Gelelim mutlu sona. Bütün bu çalışmalarımız sonucu, emniyetten alamadığım ama bir şekilde yine devletin resmi kaynaklarından temin ettiğim bazı rakamları açıklamak istiyorum. Adli vakalarda 2005 yılına göre 2006 yılında %14 düşüş yaşandı, bu dediğim rakam 7- 18 yaş çocukları için. 2006 yılında %14 düşüş sağlandı. Bundaki düşüşümüzü biz biraz da az olduğunu düşünüyoruz. Aynı kaynağın kayıtlarına göre, madde kullanan ve madde bağımlısı olan çocuklarda ilk 6 ay baz alındığında, 2005 yılına göre 2006 yılında %70 oranında düşüş görüldü. Çok ciddi bir düşüş bu. Ama tabii kişi sayısını açıkladığım zaman bu rakam size yüksek gelebilecektir. %70 düşüşten geriye kalan rakam bile korkunç boyutta. Cinsel istismara maruz kalan çocuk vakalarında ise 2005 yılına göre 2006 yılında %90,7 düşüş müşahede edildi. Bunlar resmi kayıt. Elbette ki bu düşüşte emniyet birimlerinin, sosyal hizmetlerin katkısı vardır. Ama biz çocukları olumsuz ortamlardan, kötü ortamlardan alıkoyduğumuz sürece, veliyi de sağlıklı bilgilendirdiğimiz sürece önümüzdeki yıl bu düşüşler tekrar aşağıya doğru inerek devam edecektir. Ancak herkes her

şeyi bizden istiyor, üniversite bizden istiyor, ama biz üniversiteden hiçbir şey isteyemiyoruz.
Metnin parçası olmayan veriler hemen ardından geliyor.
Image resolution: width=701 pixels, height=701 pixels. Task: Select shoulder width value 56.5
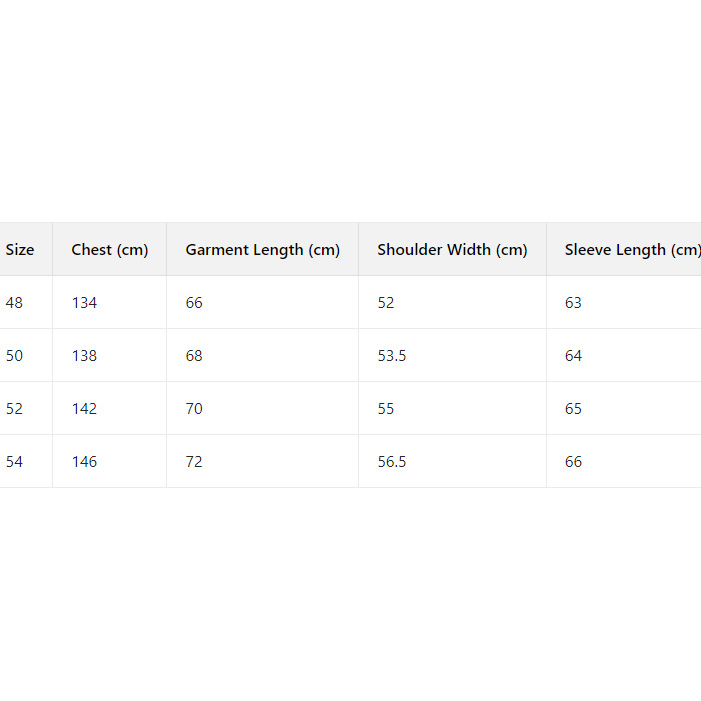tap(392, 462)
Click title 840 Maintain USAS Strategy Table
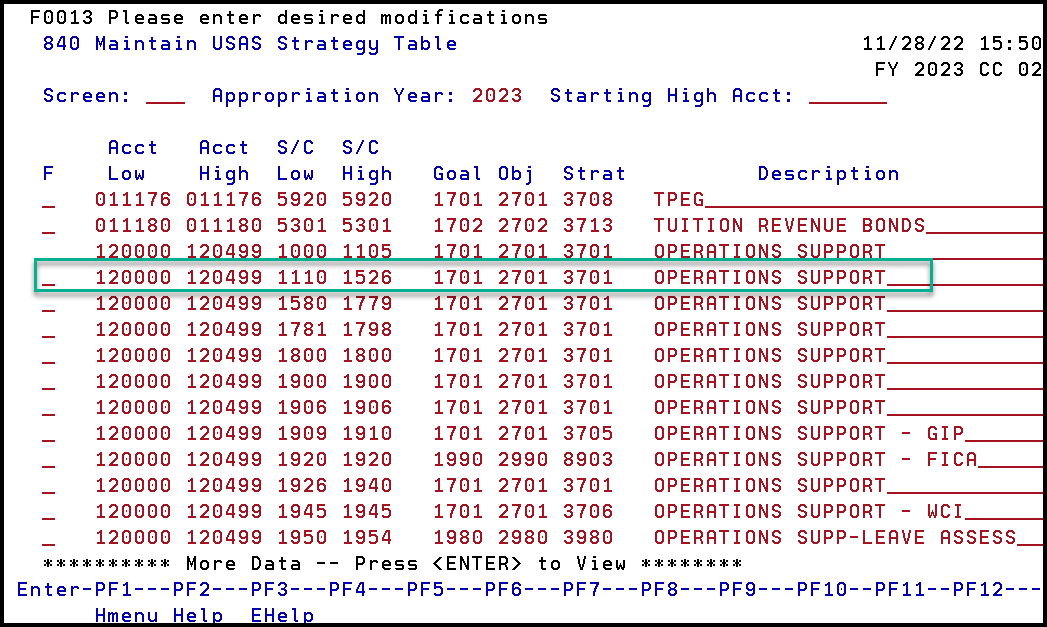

Bu yıl öğretim yılı başında, demin değerli bir hocam açıklama yaptı da, üstün yetenekli çocuklarla ilgili İstanbul Üniversitesi ile dört yıldır sürdürdüğümüz bir çalışmayı iki okulda da uygulamaya koymak istedik. Yani bundan daha masum bir talep, daha uygun, daha mantıklı bir talep olur mu üniversitede? Sağ olsun İstanbul Üniversitesi sıcak baktığı an YÖK’ten bir fax emri geldi. “Milli eğitim müdürlükleriyle yapacağınız çalışmalarda YÖK’ün iznini almadan çalışma yapamazsınız” diye bir faks geldi. Yani bu çalışma akademik bir çalışma, üniversitenin bizzat bir okulumuzun da içinde bulunduğu bir çalışma. Okullar açılmak üzere bu projeyi yetiştirelim istiyoruz ve buna rağmen, pardon iki dakikada bitiyorum, buna rağmen protokolü İstanbul Üniversitesi’yle oluşturulduk, imzaladık, YÖK’e gönderdik. Bir buçuk ay sonra bize cevap geldi, bir buçuk ay sonra. Dolayısıyla o projemiz de aksadı.

Emniyet bizden ister, ama emniyet sokak ortamının sorumluluğunu ya da sokaktan okula yansıyan bölümden bahsetmez. Onun için biz eğitimciler olarak, yani bir üzüntümden bu, eğitim camiası da bu işin sorumluluğunu üstlenmiş gibi, ya hepimiz bazı şeyleri seslendirmekten çekinir olduk, korkar olduk, onun için hemen her sorumluluğu yüklenmeyi hazmediyoruz. Ben hazmedemiyorum. Çünkü bu ülkede en zor şartlarda çalışan öğretmendir, her şeyin istendiği yine öğretmendir. Hakikaten uzun vadede öğretmen bunu çözer, ama bu ülkenin geleceğini yine sabah değerli dernek başkanımın açıkladığı gibi tedbirleri almazsak, ülkenin geleceği tehlikeye girer dediği gibi ve önceliklerinden bahsetti bazı şeylerin, ben de aynen katılıyorum. Bu ülkede öncelikli tehlike şu veya bu değil, öncelikli tehlike eğitimsizliktir. Eğitimsizliğin önünü almak eğitimciye kariyer kazandırmakla olur, değer vermekle olur. Bir hâkime üç milyar maaş verirseniz, öğretmene 850 milyon olmaz. Bir subaya 2 milyar 500 milyon maaş verirseniz, bir öğretmene 850 milyon vererek bu işi yürütemezsiniz. Bunlar, hep söylediklerim ek tedbirdir. Ben umutluyum; çünkü yaptığımız çalışmaların sonuçlarını görüyorum. Vakalardaki düşüşten ötürü, Ankara müdürümüzü de tebrik ediyorum. Hepinize saygılar sunuyorum. İyi akşamlar diliyorum.

Prof. Dr. Servet ÖZDEMİR

Güner Bey’e çok teşekkür ediyoruz. Bir bildiri daha sundurmuş oldum. Bu da kayıtlara geçsin lütfen. Yüce Atatürk’ümüzün bir sözü var: “Gerçekleri konuşmaktan korkmayın.” Eğer söyledikleriniz gerçekse, veriye dayalı ise herkes her şeyi söyleyebilir. Fakat bunun nizam ve insaf çerçevesinde olması gerekir. Kurumlar arasındaki işbirliği tabii ki esastır. Burada önemli olan çocuklarımız. Toplumumuzun, milletimizin geleceği. Onu düşünmek durumundayız. Şu kurum yaptı, bu kurum yaptı, maalesef kendimize özgü bir şey bu. Finlandiya’yı ziyaret etmiştik biz, Kamil Bey de vardı. Orada Milli Eğitim Müsteşarı bayan hanımefendi hatta kurul üyesi arkadaşlarımız da vardı o zaman, bir soru sordular, programları sizde kim yapar diye, valla dedik orada “Board of Education [Eğitim Kurulu]” diye bir kurulları var, bizdeki Talim ve Terbiye’den daha etkili bir kurum bir bakımdan, o yapar dedi, kim uygular, biz uygularız dedi. Peki, bunu denetleyen yok mu dedi bir arkadaş.